"""
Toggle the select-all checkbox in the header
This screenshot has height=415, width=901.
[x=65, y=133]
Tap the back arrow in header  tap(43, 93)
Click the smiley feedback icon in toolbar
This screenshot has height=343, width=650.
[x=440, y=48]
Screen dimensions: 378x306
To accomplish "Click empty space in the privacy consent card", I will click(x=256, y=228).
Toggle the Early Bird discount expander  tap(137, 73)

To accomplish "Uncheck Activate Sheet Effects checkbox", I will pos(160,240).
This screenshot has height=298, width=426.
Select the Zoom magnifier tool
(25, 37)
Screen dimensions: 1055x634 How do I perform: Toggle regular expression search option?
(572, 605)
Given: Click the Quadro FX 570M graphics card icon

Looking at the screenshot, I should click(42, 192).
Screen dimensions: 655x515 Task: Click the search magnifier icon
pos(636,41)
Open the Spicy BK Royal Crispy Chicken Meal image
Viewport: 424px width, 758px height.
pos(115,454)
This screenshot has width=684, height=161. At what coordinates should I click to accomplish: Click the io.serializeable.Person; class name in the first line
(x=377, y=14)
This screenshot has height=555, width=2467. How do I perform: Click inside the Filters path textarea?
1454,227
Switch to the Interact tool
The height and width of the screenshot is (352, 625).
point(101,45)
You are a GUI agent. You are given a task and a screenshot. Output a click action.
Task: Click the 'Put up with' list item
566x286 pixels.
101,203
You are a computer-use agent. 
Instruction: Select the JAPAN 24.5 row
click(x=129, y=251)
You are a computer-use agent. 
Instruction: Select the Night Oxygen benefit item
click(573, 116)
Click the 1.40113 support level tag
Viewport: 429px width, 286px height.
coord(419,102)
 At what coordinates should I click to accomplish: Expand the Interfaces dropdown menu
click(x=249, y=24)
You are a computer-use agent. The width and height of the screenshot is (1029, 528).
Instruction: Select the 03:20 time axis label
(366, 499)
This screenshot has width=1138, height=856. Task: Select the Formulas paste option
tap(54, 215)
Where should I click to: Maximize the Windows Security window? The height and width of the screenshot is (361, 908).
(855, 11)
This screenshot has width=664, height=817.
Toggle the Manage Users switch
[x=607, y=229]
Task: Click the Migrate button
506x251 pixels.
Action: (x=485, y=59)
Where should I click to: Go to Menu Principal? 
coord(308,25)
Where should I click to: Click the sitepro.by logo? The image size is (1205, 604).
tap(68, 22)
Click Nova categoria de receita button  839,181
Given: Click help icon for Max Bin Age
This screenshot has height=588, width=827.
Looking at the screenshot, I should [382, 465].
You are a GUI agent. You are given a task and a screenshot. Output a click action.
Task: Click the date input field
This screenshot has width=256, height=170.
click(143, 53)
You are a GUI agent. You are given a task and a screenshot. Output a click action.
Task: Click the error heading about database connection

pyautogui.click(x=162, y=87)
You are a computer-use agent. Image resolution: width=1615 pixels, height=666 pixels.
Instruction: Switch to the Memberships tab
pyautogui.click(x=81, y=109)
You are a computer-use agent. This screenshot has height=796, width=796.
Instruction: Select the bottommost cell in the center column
"""
**What is expected**
An exact copy of every entry is what is needed here.

**Task answer**
Toggle the select-all checkbox in the header
This screenshot has height=415, width=901.
[x=65, y=133]
Tap the back arrow in header  tap(43, 93)
Click the smiley feedback icon in toolbar
This screenshot has height=343, width=650.
[x=440, y=48]
Screen dimensions: 378x306
To accomplish "Click empty space in the privacy consent card", I will click(x=256, y=228).
Toggle the Early Bird discount expander  tap(137, 73)

To accomplish "Uncheck Activate Sheet Effects checkbox", I will pos(160,240).
This screenshot has height=298, width=426.
Select the Zoom magnifier tool
(25, 37)
Screen dimensions: 1055x634 How do I perform: Toggle regular expression search option?
(572, 605)
Given: Click the Quadro FX 570M graphics card icon

Looking at the screenshot, I should click(42, 192).
Screen dimensions: 655x515 Task: Click the search magnifier icon
pos(636,41)
Open the Spicy BK Royal Crispy Chicken Meal image
Viewport: 424px width, 758px height.
pos(115,454)
This screenshot has width=684, height=161. At what coordinates should I click to accomplish: Click the io.serializeable.Person; class name in the first line
(x=377, y=14)
This screenshot has height=555, width=2467. How do I perform: Click inside the Filters path textarea?
1454,227
Switch to the Interact tool
The height and width of the screenshot is (352, 625).
point(101,45)
You are a GUI agent. You are given a task and a screenshot. Output a click action.
Task: Click the 'Put up with' list item
566x286 pixels.
101,203
You are a computer-use agent. 
Instruction: Select the JAPAN 24.5 row
click(x=129, y=251)
You are a computer-use agent. 
Instruction: Select the Night Oxygen benefit item
click(573, 116)
Click the 1.40113 support level tag
Viewport: 429px width, 286px height.
coord(419,102)
 At what coordinates should I click to accomplish: Expand the Interfaces dropdown menu
click(x=249, y=24)
You are a computer-use agent. The width and height of the screenshot is (1029, 528).
Instruction: Select the 03:20 time axis label
(366, 499)
This screenshot has width=1138, height=856. Task: Select the Formulas paste option
tap(54, 215)
Where should I click to: Maximize the Windows Security window? The height and width of the screenshot is (361, 908).
(855, 11)
This screenshot has width=664, height=817.
Toggle the Manage Users switch
[x=607, y=229]
Task: Click the Migrate button
506x251 pixels.
Action: (x=485, y=59)
Where should I click to: Go to Menu Principal? 
coord(308,25)
Where should I click to: Click the sitepro.by logo? The image size is (1205, 604).
tap(68, 22)
Click Nova categoria de receita button  839,181
Given: Click help icon for Max Bin Age
This screenshot has height=588, width=827.
Looking at the screenshot, I should [382, 465].
You are a GUI agent. You are given a task and a screenshot. Output a click action.
Task: Click the date input field
This screenshot has width=256, height=170.
click(143, 53)
You are a GUI agent. You are given a task and a screenshot. Output a click action.
Task: Click the error heading about database connection

pyautogui.click(x=162, y=87)
You are a computer-use agent. Image resolution: width=1615 pixels, height=666 pixels.
Instruction: Switch to the Memberships tab
pyautogui.click(x=81, y=109)
You are a computer-use agent. This screenshot has height=796, width=796.
Instruction: Select the bottommost cell in the center column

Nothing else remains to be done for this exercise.